Leitbild des Dokumentations- und Kulturzentrums Deutscher Sinti und Roma

Luftbild des Dokumentations- und Kulturzentrums Deutscher Sinti und Roma in Heidelberg. Das Gebäude befindet sich auf einem spitz zum Betrachter zulaufenden Gelände. Rechts sind Gebäudeblocks in den Gassen der Heidelberger Altstadt zu sehen, links und im Hintergrund sind einzelne freistehende Gebäude zu sehen.
Das Dokumentations- und Kulturzentrum Deutscher Sinti und Roma im Herzen der Heidelberger Altstadt

Leitbild und Entstehung

Unser Leitbild ging in seiner heutigen Form aus mehr als 45 Jahren erfolgreicher Bürgerrechtsarbeit hervor. Viele Angehörige unserer Minderheit kämpften im Deutschland der Nachkriegszeit für die Anerkennung ihrer Bürgerrechte und der NS-Verbrechen an Sinti und Roma. Dieser Einsatz war eine große Herausforderung für die junge Bundesrepublik und trug letztlich dazu bei, Demokratie und Rechtsstaatlichkeit in Deutschland zu festigen.

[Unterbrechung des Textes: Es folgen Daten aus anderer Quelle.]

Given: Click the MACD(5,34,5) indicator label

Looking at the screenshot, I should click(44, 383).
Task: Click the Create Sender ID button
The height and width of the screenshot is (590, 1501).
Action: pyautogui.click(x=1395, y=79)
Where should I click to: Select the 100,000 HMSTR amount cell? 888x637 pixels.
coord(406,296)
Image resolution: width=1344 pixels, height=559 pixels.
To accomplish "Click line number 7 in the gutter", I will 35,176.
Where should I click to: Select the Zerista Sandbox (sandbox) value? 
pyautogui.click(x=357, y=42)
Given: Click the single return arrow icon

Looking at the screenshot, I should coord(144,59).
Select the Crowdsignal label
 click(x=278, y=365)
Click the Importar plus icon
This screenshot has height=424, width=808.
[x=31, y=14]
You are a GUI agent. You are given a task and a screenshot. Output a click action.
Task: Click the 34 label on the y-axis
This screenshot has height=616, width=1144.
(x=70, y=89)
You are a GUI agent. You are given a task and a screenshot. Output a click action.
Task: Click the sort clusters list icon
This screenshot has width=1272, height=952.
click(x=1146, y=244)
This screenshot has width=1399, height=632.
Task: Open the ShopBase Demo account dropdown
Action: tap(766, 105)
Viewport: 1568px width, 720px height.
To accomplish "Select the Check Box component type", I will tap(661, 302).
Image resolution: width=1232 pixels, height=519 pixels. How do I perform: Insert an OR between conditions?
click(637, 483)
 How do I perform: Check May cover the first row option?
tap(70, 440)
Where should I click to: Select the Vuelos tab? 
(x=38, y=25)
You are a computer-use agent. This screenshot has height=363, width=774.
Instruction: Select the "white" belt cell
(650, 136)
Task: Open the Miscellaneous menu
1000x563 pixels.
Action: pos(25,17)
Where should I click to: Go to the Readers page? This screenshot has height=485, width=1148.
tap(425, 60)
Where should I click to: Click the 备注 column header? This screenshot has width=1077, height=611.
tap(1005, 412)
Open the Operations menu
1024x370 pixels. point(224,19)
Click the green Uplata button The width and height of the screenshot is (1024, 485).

Aus der Bürgerrechtsarbeit gingen zahlreiche Landesverbände sowie der Zentralrat Deutscher Sinti und Roma als Dachverband und politische Interessenvertretung hervor. Schließlich erkannte die Bundesrepublik 1995 Sinti und Roma als nationale Minderheit an. Dieser wichtige Schritt ebnete den Weg zum Dokumentations- und Kulturzentrums Deutscher Sinti und Roma, das bereits zwei Jahre später eröffnet werden konnte – ein weiterer Meilenstein für die staatliche und gesellschaftliche Anerkennung unserer Minderheit.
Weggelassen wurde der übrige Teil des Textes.